Monday, November 11, 2013

Rolls-Royce Phantom Experimental Electric / 102EX [VIDEO]

A battery-powered Rolls-Royce is the answer to a question no one asked. When a car that Rolls code-named 102EX surfaced at last month’s Geneva auto show, skepticism reigned. Offered an opportunity to experience this radical alternative to V-12 propulsion, we took the bait, in spite of the fact that our drive was scheduled for April Fools’ Day—the ideal moment for jokes and hoaxes, even in England.
I quickly learned that the 102EX—a.k.a. the Phantom Experimental Electric—is no hoax and that the motivation for building this one-off did not bubble up from owner discontent. To the contrary, the highly opinionated captains of the universe who buy Rolls-Royces are smitten with their V-12s, and they’d prefer that the factory leave them alone. But last year a harsh reality rattled this illustrious brand’s board of directors: V-12 engines are not sustainable.

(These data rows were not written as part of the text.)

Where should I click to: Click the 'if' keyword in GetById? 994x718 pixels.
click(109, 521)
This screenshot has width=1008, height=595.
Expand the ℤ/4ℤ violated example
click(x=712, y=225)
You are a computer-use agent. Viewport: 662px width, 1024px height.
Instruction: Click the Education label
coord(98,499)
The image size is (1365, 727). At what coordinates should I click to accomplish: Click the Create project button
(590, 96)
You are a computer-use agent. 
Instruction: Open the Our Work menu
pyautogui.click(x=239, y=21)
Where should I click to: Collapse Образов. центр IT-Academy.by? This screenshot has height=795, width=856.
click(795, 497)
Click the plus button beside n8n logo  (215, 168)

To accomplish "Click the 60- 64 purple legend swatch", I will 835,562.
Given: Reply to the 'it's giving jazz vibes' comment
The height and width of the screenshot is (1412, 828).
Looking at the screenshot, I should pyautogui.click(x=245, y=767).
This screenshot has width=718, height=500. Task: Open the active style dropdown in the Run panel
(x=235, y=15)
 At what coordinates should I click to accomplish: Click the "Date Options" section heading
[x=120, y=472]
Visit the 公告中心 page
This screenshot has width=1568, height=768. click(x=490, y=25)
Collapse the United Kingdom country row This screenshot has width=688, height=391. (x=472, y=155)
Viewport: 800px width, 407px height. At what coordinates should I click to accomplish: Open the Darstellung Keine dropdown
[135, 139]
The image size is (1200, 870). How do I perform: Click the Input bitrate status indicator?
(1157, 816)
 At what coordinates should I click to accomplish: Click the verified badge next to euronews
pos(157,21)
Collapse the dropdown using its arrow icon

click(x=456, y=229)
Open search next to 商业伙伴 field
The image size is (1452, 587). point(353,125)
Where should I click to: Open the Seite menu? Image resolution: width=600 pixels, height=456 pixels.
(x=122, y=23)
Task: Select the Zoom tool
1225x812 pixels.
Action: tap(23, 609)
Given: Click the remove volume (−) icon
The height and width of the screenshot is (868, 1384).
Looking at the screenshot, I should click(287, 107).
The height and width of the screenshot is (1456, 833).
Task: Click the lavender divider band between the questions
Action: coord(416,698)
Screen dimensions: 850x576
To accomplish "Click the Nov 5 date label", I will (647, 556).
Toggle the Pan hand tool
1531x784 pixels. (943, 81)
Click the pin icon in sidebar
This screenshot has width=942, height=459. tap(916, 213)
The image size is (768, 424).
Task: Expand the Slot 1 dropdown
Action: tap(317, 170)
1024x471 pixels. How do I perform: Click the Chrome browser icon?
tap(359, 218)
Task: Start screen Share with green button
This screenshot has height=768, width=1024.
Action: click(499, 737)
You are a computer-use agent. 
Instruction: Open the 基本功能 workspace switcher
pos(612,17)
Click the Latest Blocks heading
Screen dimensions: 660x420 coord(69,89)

Without knowing whether the end would come from environmentalist outcry, government legislation, or mega-city mayors bent on purging internal combustion from clogged streets, Rolls-Royce’s top managers realized that the end of large-displacement, gas-guzzling, dozen-cylinder engines would eventually arrive. Instead of waiting for doom to descend, the board authorized an engineering team headed by David Monks to conjure up a sensible alternative to the V-12–powered Ghosts and Phantoms delivered last year to 2700 well-heeled customers.
Monks and Rolls-Royce chief engineer Andrew Martin acknowledge that it was not their intention to reinvent the electric car. They simply gathered proven electrical components and assembled them into a donor left-hand-drive Phantom sedan with minimal disturbance to the production blueprints. With help from Lotus Engineering (instead of parent BMW), a battery pack and electrical controllers were configured to fit where the 6.7-liter V-12 and six-speed ZF automatic normally live. In the space vacated by the fuel tank, a pair of AC motors was installed along with a single-speed transmission to energize the rear wheels. No trunk space was lost, and the increase in curb weight was reasonably modest—at least in the context of a nearly three-ton automobile—at about 400 pounds
Global Collaboration on Genteel Electrification
Delving deeper into the bill of materials, I learned that Dow Kokam manufactured the 96 prismatic lithium-ion battery cells in Korea and the Scottish firm Axeon assembled them into a 1411-pound, 338-volt pack that provides a 71-kWh energy capacity and a claimed 124 miles of range. (For reference, a Nissan Leaf’s pack holds 24 kWh.) Colorado-based UQM supplied the synchronous permanent-magnet motors, delivering a combined 389 hp and 590 lb-ft of torque to the XTrac transaxle. Another American firm—Seton—provided the experimental vegetable-tanned leather trim for the 102EX’s seats, instrument panel, doors, and floor surfaces.